===== Given records

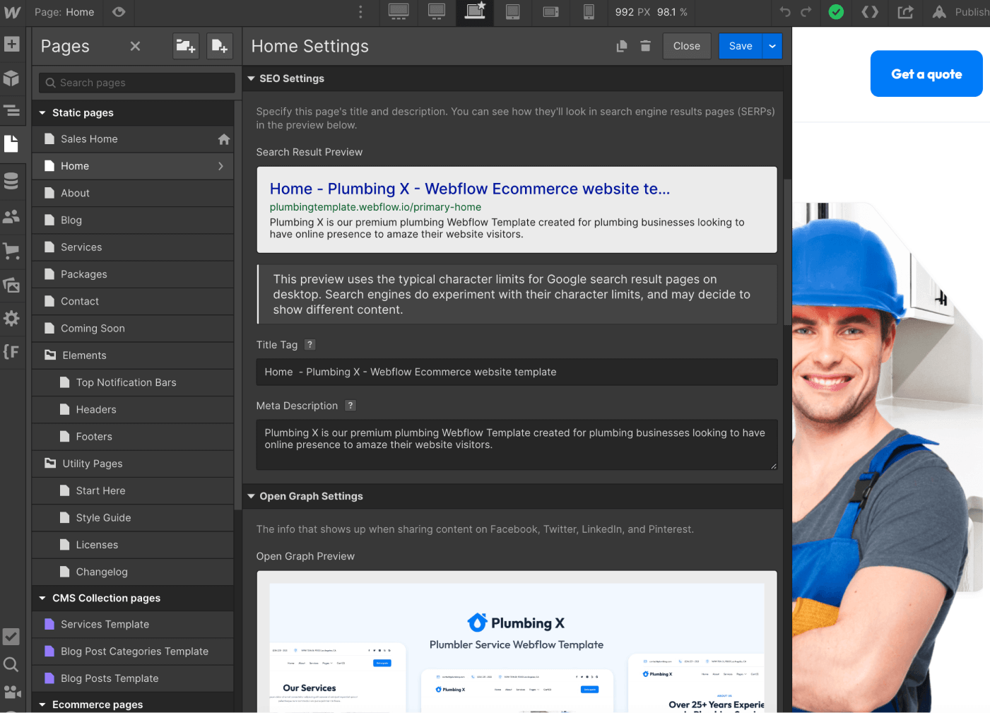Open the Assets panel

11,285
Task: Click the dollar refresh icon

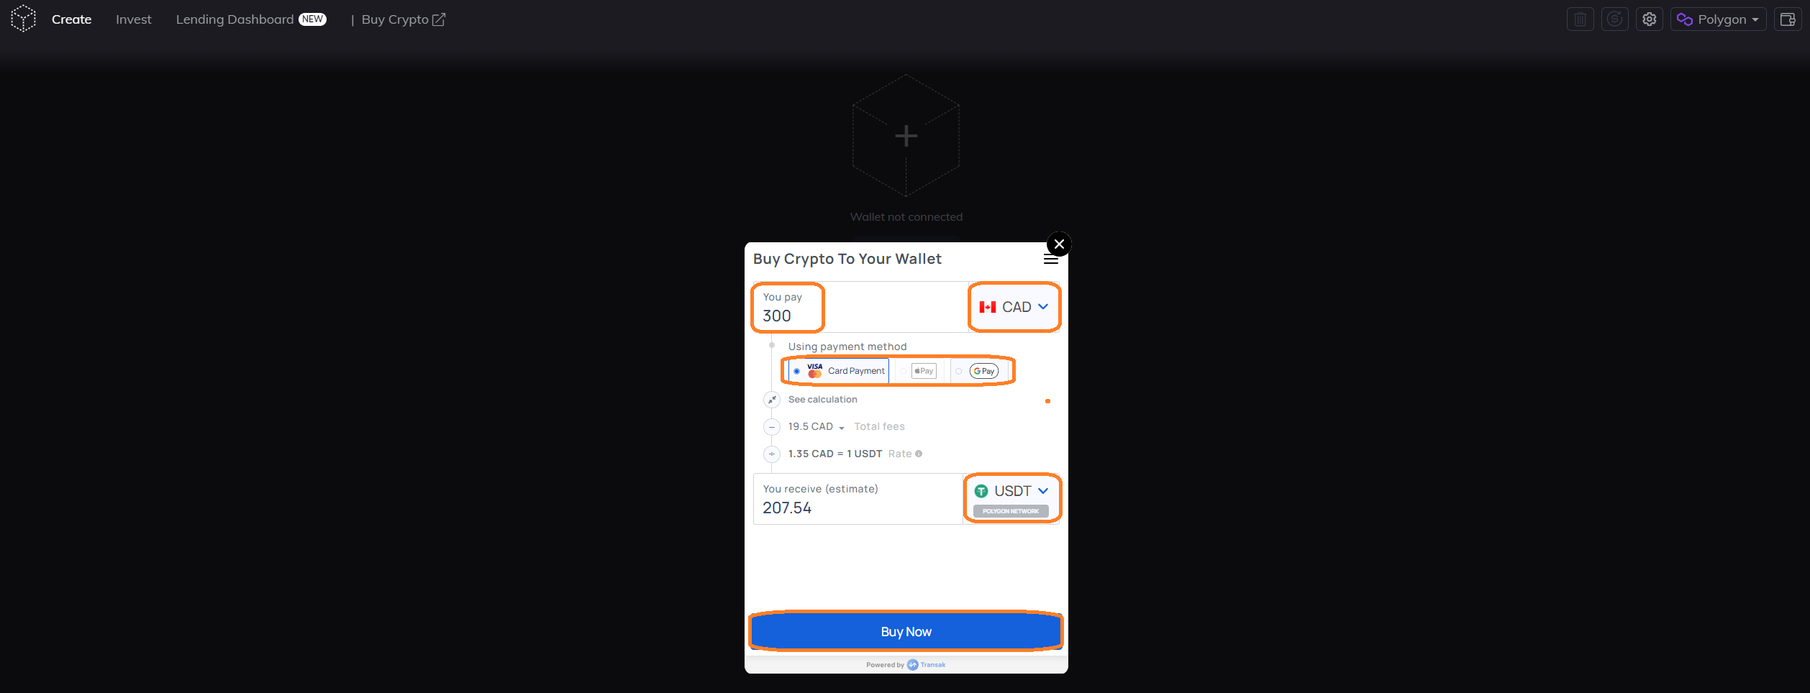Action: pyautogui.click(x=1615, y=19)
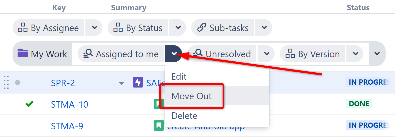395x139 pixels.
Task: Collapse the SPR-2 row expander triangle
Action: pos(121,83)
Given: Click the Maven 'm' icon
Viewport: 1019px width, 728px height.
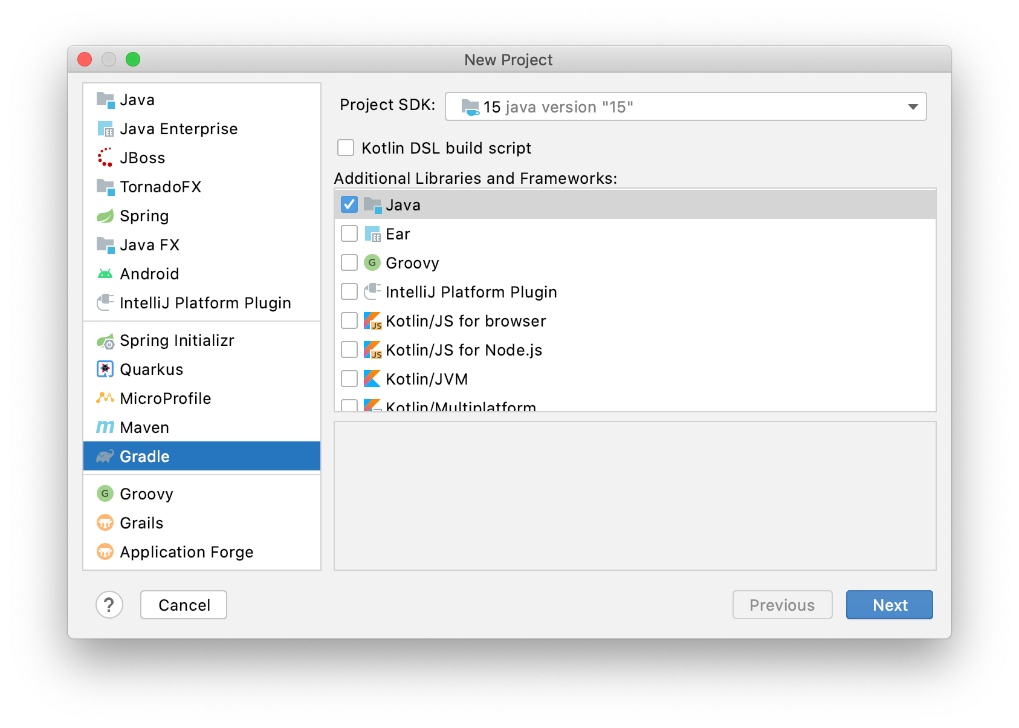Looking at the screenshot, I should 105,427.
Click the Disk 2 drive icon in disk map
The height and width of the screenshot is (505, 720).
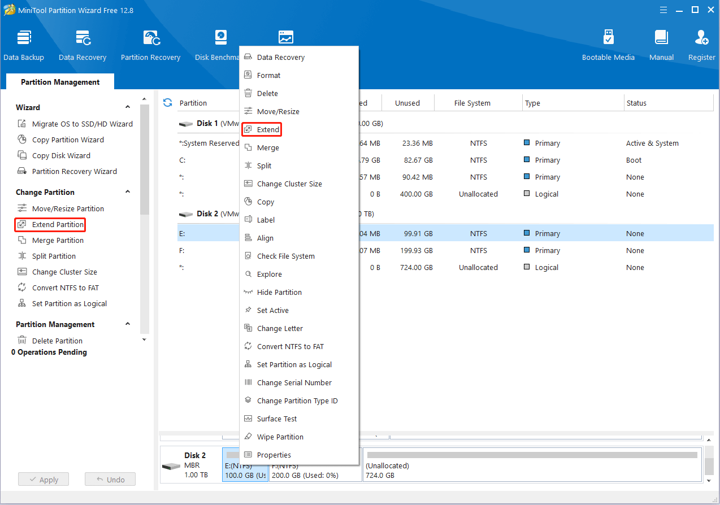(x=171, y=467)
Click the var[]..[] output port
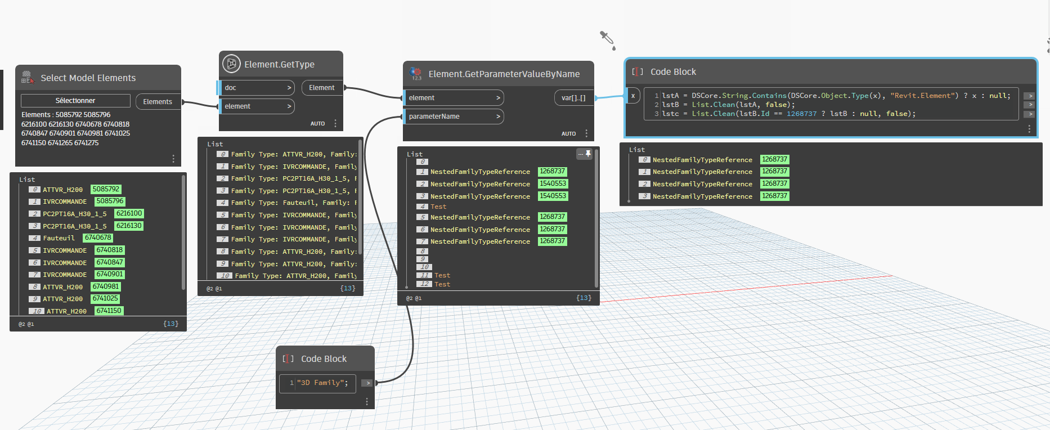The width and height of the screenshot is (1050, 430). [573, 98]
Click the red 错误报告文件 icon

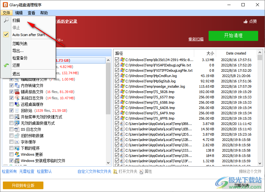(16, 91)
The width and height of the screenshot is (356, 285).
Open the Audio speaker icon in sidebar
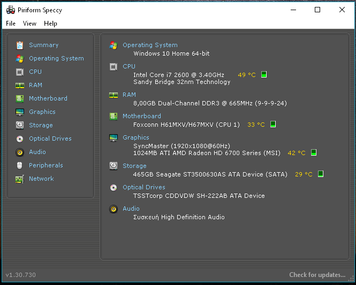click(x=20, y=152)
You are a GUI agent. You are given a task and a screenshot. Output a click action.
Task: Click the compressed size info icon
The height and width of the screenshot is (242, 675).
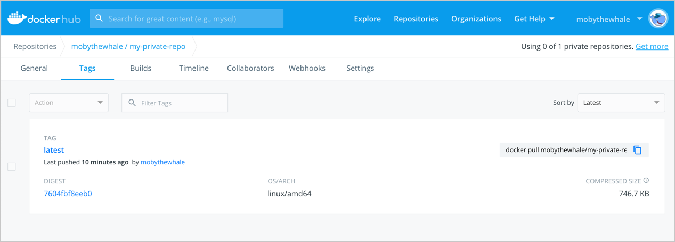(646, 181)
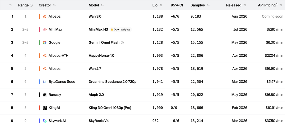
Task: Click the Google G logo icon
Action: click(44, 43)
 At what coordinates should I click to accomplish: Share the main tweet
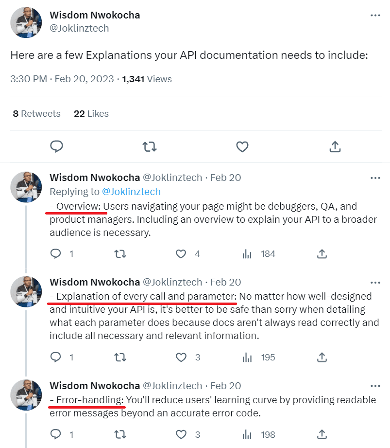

==========

**What you are asked to do:**
From the line containing "Task: Click the compressed size info icon" down to the final line of the records above, restate every line word for word, add nothing, and skip the pictures.

**Response area:**
Task: Click the compressed size info icon
The height and width of the screenshot is (242, 675).
(646, 181)
Task: Click the Google G logo icon
Action: click(44, 43)
 At what coordinates should I click to accomplish: Share the main tweet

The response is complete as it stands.